Le regole del gioco quando le scopriremo? Il settore del travel in ogni suo comparto se lo sta domandando e sta aspettando di avere risposte certe e chiare. La domanda, ora, si sposta dal "quando si riapre al come si riapre". I termini della questione sono questi.

Il tema è stato lo spunto di riflessione durante la prima puntata del Food & Wine Tourism Forum 2020, che si è svolta di recente. Ai relatori è stato chiesto un commento su quali mercati e con quale prodotto si ripartirà? A rispondere Antonio Pezzano, editor Officina Turistica, direttamente dalla Germania, ha posto l'accento sulle misure di contenimento e di integrazione. "Fino a che non ci sarà un vaccino e una cura virale quello che dobbiamo seguire è fare fronte comune sulle misure di contenimento e che siano il più veloci possibili". 

Un altro punto fondamentale sarà quello di capire "le politiche tariffarie dei vettori – afferma Pezzano -. Lavorano a stretto contatto con i governi e potrebbero dare indicazioni sul come si viaggerà".

L'ultimo parametro indicato riguarda quale sarà il modello che l'Italia adotterà per le misure e strategie di contenimento.
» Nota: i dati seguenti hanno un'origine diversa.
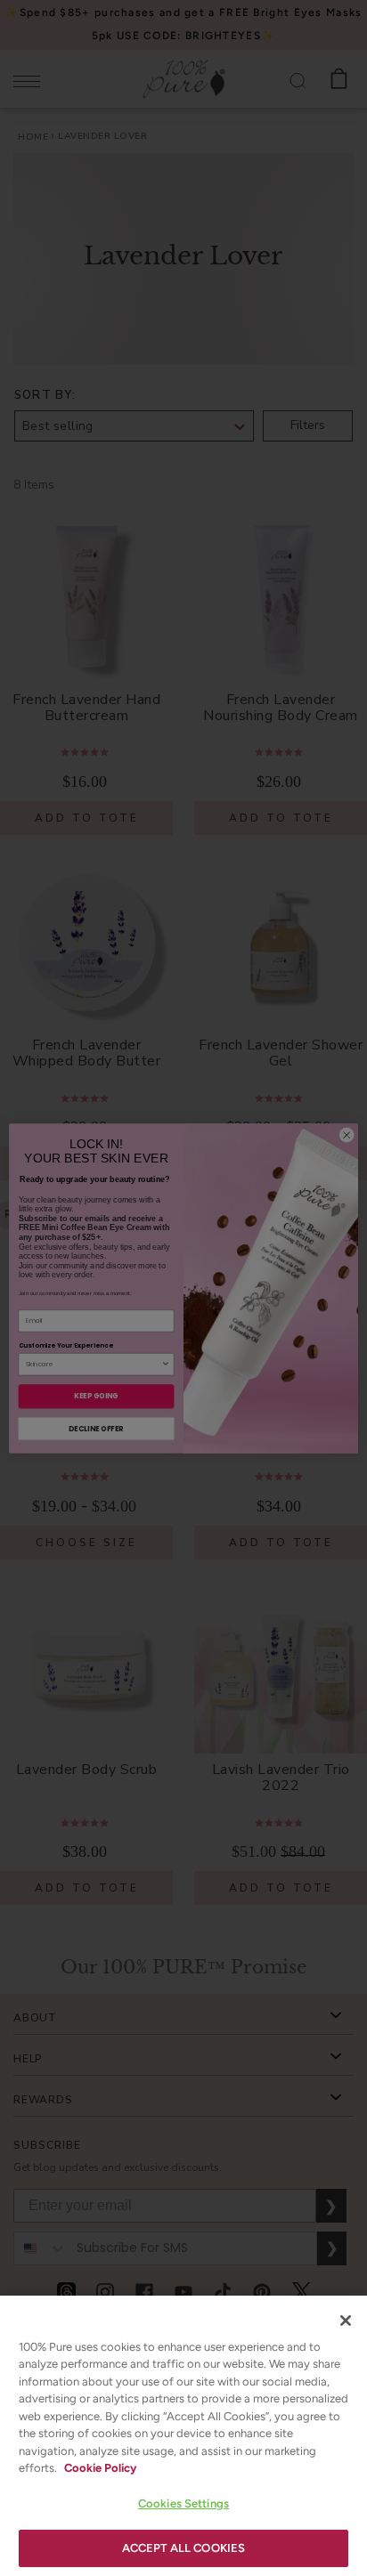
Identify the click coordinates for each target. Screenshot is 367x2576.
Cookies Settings (183, 2503)
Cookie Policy (100, 2468)
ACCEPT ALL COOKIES (183, 2548)
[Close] (345, 2320)
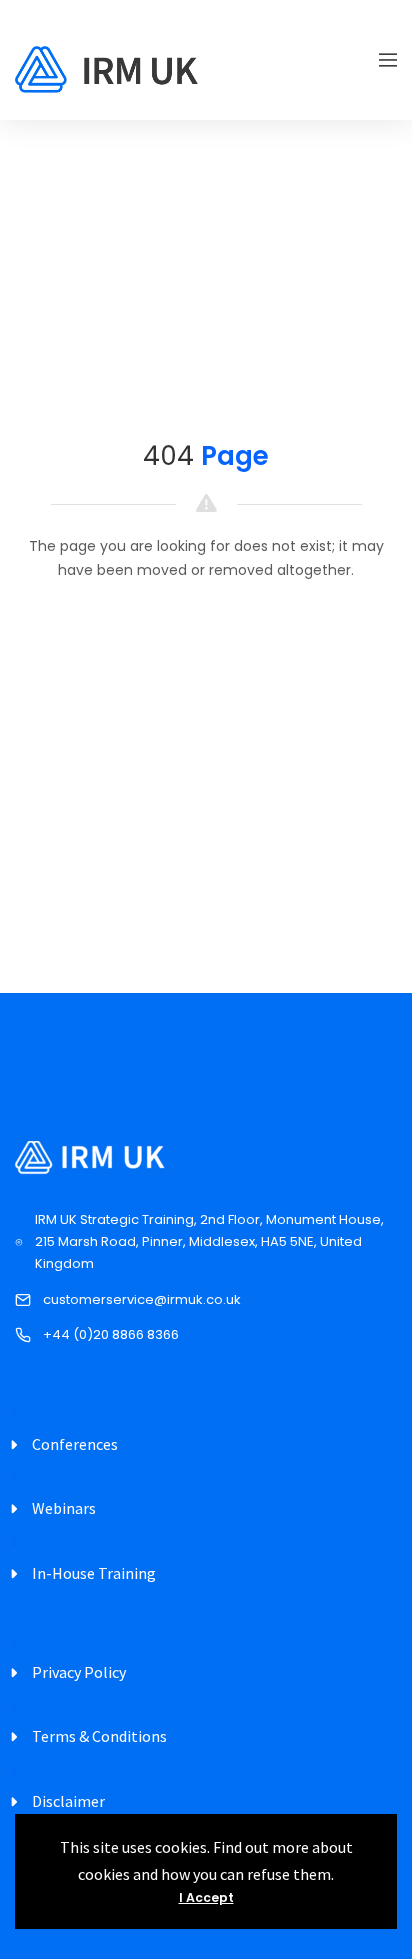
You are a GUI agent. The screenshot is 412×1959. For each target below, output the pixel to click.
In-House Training (94, 1573)
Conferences (75, 1444)
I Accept (206, 1897)
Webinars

Si sta discutendo se "dare parametri stretti alle imprese, oppure optare per il modello Veneto, cioè lasciare le persone libere di circolare e bloccare i focolai quando saranno identificati. I due modelli sono in discussione e l'uno o l'altro potrebbero influire sul come viaggeremo". .

Sul quando scopriremo le regole del gioco è intervenuta Maria Elena Rossi, direttore marketing e promozione dell’Enit, portando l'esempio dell'Oms, che ha definito "direttive stringenti". Dal canto suo la manager sottolinea che "ogni regione lavora con gli operatori della filiera per definire dei protocolli, un lavoro in corso anche a livello nazionale. Ciò che è importante è che, sulla base di quanto definito dall'Oms, siano identificati i parametri a livello regionale e che siano calati sulla base delle esigenze locali".
Rossi, che è in contatto con diverse destinazioni del Belpaese, ha modo di confrontarsi con più scenari e diverse esigenze. Da qui l'esempio della Costiera Amalfitana sul tema delle spiagge. "Non possono applicare quelle regole avendo le spiagge strette. Ecco che bisogna calare localmente le norme e definire dei protocolli sulle singole realtà perchè ogni singola filiera ha le sue specificità". Un passo che è fondamentale e "prima si parte meglio è, perchè la vera sfida è essere veramente pronti".

Attenzione, ammonisce Rossi, è un'esigenza che "ci sarà anche per il prossimo anno, non solo per i prossimi mesi, dovendo convivere con questa situazione si devono trovare delle regole del gioco che siano calate nella realtà". In tutto ciò è urgente conoscere queste regole, perchè altrimenti gli operatori non possono prepararsi.

Al di là dei confini nazionali, cosa stanno facendo gli altri Paesi dal punto di vista turistico per poter ripartire? Pezzano apre una finestra sul fronte Asia che sta seguendo, in particolare Corea e Singapore, che sono riusciti a tenere sotto controllo la situazione. "A Singapore si può fare più o meno tutto, ma la gente ha paura. Molto dipende dal tipo di regole, se hai dei protocolli stretti le imprese decidono di non aprire, perchè non ha senso, nei prossimi giorni ci sarà un quadro diverso".